I have to agree with you on all counts. I rather wait longer and get a decent boot than be issued these running shoes that appear to fall apart just by looking at them.

I have had the arid region boots since July and they are holding up well. They survived a DP1 infantry course in which I did not spare any ruck marches (had to test the boots) or combat patrols. The worst punishment they received was an FTX in Thetford Mines in an abandoned asbestos mine near Black Lake. I washed the asbestos residue / clay off with water and applied a layer of Altberg brown Leder Gris and they have since been revived:


----------



## lawandorder (21 Nov 2013)

Mr St-Cyr those look like the Maxi Brown boot not the arid region boots, but if you liked them right on.  I can't get a pair sized properly here so I haven't had a chance to wear the .  My only issue, and it is minor, is the colour.  Not a fan of the shade of brown.  

And you're right hopefully the next boot issued will  be good to go for most and we can give one last kick to that dead horse.


----------



## dimsum (21 Nov 2013)

Bit of a tangent, but does anyone else think it's not the best idea to go traipsing around abandoned asbestos mines (or asbestos anything) ???


----------



## Wolf117 (21 Nov 2013)

So I heard the latest round of trials failed all three boot types, anyone heard this as well?


----------



## Mr. St-Cyr (22 Nov 2013)

Law & Order said:
			
		

> Mr St-Cyr those look like the Maxi Brown boot not the arid region boots, but if you liked them right on.  I can't get a pair sized properly here so I haven't had a chance to wear the .  My only issue, and it is minor, is the colour.  Not a fan of the shade of brown.
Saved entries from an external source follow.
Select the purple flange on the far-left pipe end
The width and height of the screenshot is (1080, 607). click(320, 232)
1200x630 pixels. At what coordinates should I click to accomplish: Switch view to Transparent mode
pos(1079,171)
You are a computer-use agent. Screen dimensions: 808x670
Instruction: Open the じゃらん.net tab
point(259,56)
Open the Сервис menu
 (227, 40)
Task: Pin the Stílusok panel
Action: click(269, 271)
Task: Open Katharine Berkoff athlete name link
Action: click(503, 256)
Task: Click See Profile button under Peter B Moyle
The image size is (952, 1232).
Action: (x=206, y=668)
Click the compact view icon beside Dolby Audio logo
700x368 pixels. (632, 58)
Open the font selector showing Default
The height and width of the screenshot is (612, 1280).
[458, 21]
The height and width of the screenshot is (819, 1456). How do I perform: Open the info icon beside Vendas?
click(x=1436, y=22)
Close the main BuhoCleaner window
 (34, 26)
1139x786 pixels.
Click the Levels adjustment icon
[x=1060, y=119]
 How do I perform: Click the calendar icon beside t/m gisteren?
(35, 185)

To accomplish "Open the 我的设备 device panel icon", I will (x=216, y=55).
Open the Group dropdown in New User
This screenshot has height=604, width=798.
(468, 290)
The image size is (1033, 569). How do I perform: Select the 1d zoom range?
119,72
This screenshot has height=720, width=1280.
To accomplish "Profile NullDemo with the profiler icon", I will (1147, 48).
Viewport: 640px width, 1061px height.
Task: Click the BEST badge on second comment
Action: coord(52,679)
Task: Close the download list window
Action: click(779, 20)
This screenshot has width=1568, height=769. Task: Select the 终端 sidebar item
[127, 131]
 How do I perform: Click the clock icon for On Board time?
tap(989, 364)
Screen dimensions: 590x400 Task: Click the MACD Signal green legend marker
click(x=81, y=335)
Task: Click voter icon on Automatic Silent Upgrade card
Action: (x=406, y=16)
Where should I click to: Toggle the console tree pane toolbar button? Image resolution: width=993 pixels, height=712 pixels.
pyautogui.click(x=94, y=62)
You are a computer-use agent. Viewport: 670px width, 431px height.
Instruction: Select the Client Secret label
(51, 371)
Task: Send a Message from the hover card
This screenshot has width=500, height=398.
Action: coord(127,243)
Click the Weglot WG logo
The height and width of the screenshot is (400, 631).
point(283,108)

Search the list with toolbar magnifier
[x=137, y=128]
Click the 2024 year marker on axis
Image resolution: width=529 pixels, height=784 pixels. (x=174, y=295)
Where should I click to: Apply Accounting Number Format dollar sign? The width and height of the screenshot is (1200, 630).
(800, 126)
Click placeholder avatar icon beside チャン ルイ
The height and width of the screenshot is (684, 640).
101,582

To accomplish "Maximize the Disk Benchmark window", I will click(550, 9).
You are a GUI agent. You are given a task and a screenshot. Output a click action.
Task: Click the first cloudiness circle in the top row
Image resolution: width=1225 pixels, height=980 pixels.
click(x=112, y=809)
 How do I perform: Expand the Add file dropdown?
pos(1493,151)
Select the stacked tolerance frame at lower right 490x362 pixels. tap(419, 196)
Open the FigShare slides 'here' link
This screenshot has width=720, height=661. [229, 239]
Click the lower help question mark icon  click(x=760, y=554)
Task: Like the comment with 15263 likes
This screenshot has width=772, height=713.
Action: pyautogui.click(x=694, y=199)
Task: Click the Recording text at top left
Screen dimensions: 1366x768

These are the arid region boots. I believe the ''maxi brown boot'' is just another name for the same boot. I like them better than the GPB for sure. Very comfortable when they are broken in.





Here they are blending into Canada's arid climate:





However, there is another totally different boot with holes on the sides called ''hot weather brown'' that you may have been referring to:


----------



## lawandorder (22 Nov 2013)

Glad to hear they are comfortable.  I think I'm wait listed #250 for my size at clothing stores.  
And you're right, they blend in great!  :camo:


----------



## DirtyDog (24 Nov 2013)

Making the rounds on social media:

http://m.vice.com/en_ca/read/the-candian-forces-still-cant-buy-combat-boots




> _The Canadian Forces Still Can't Buy Decent Combat Boots
> 
> By Ben Makuch
> 
> ...


----------



## Eye In The Sky (24 Nov 2013)

IMO the last line is a nice summary.


----------



## Mr. St-Cyr (23 Dec 2013)

What about the trial?  :christmas happy:


----------



## Wolf117 (25 Dec 2013)

I heard all three versions were rejected.  But that's unconfirmed.


----------



## Mr. St-Cyr (25 Dec 2013)

Wolf117 said:
			
		

> I heard all three versions were rejected.  But that's unconfirmed.



Well... I never.


----------



## PuckChaser (25 Dec 2013)

Wolf117 said:
			
		

> I heard all three versions were rejected.  But that's unconfirmed.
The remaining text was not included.